• What the task asks:
Whenever a line in the records below contains "agent", pick it out.

• Entries shown:
========

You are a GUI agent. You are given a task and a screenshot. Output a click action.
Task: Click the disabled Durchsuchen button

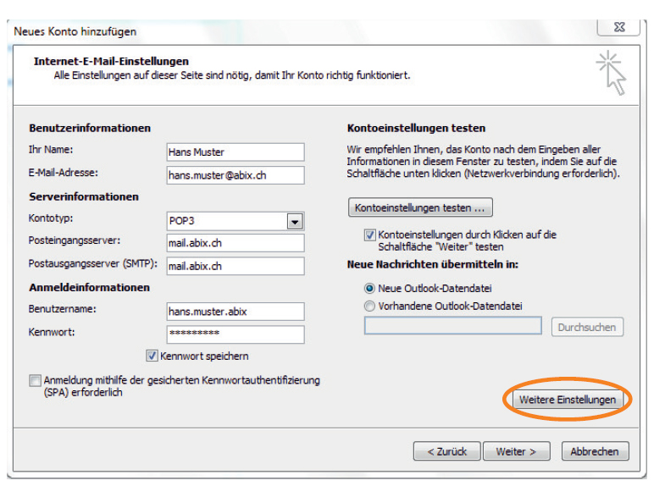588,327
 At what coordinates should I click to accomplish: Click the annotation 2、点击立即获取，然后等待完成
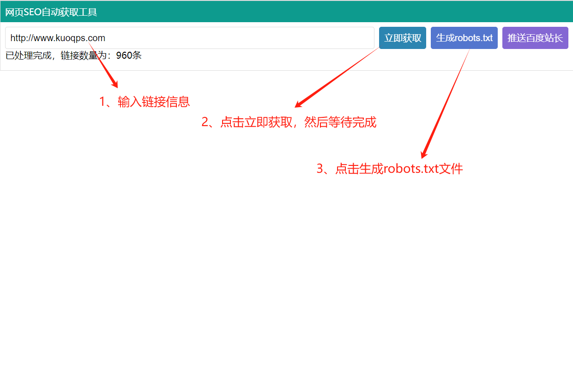coord(289,122)
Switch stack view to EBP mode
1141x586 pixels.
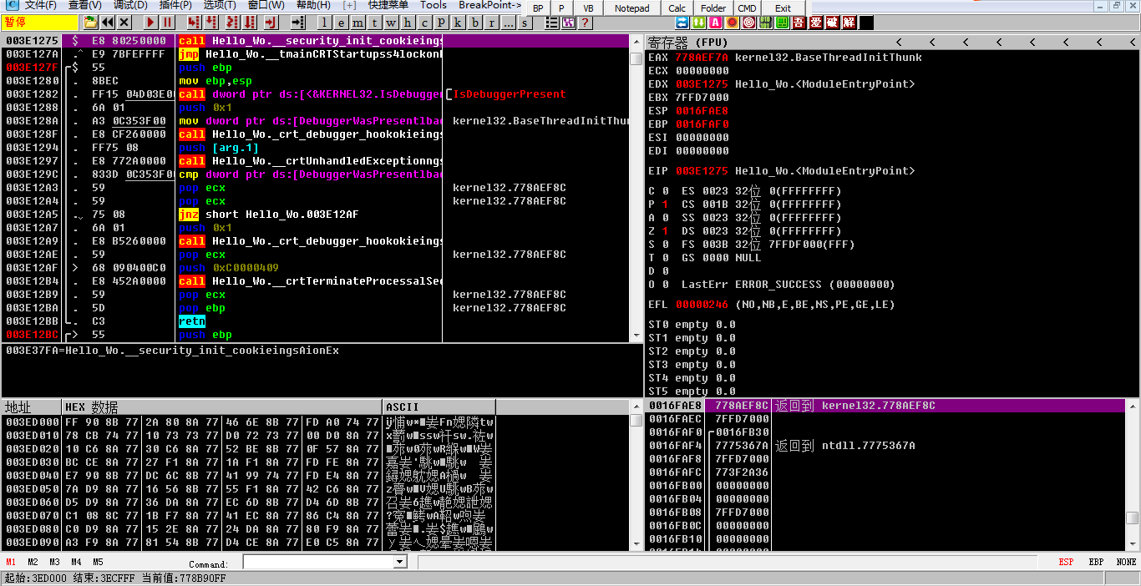[1096, 563]
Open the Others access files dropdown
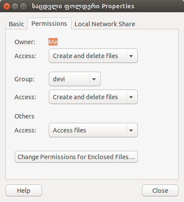 tap(93, 130)
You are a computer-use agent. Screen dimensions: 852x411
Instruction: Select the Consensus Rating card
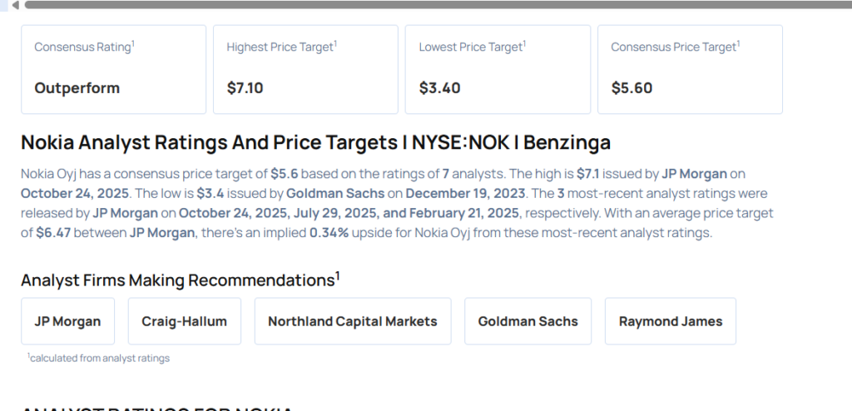[x=113, y=69]
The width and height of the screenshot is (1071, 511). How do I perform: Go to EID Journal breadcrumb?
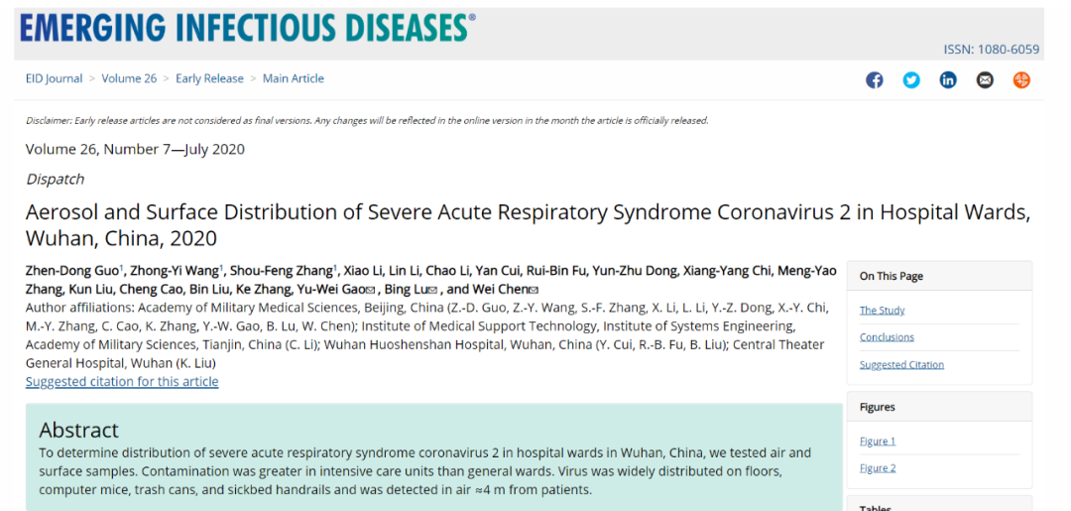coord(54,78)
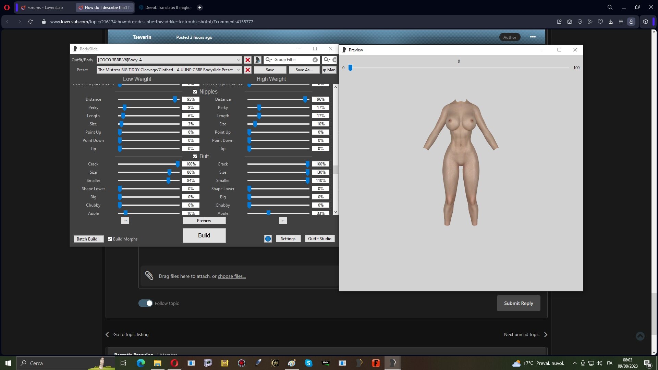Switch to the DeepL Translate tab
This screenshot has height=370, width=658.
(x=165, y=8)
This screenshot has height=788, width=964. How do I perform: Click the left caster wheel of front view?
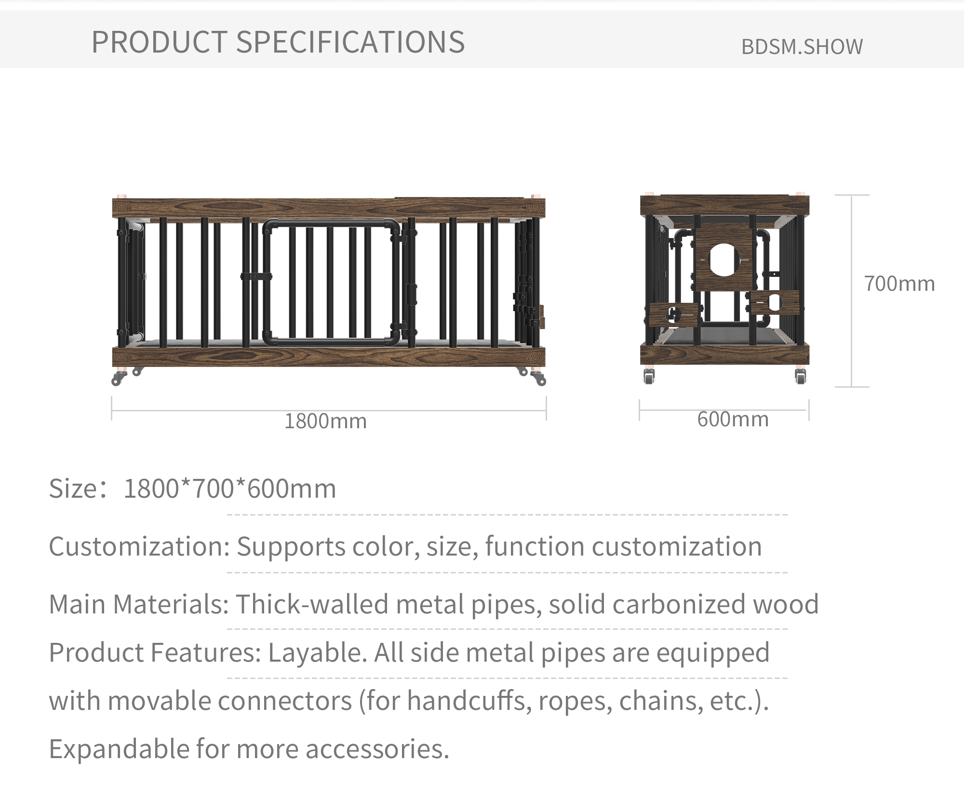tap(118, 379)
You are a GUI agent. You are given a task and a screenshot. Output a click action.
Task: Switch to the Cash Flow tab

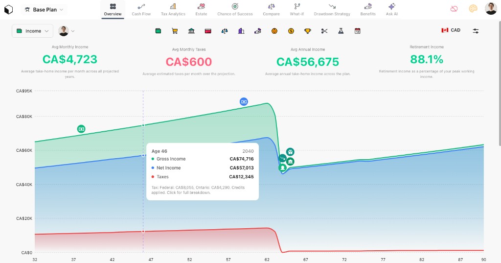141,9
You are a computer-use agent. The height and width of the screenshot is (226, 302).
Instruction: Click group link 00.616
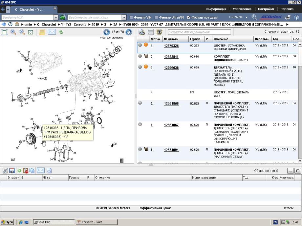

========

• Task answer:
You are a GUI agent. You are given a task and a screenshot. Output a click action.
You are a computer-use agent. Screen dimensions: 852x411
You are a GUI agent. You are given a task and a screenshot. Output a click action.
You are a computer-use agent. The height and width of the screenshot is (226, 302).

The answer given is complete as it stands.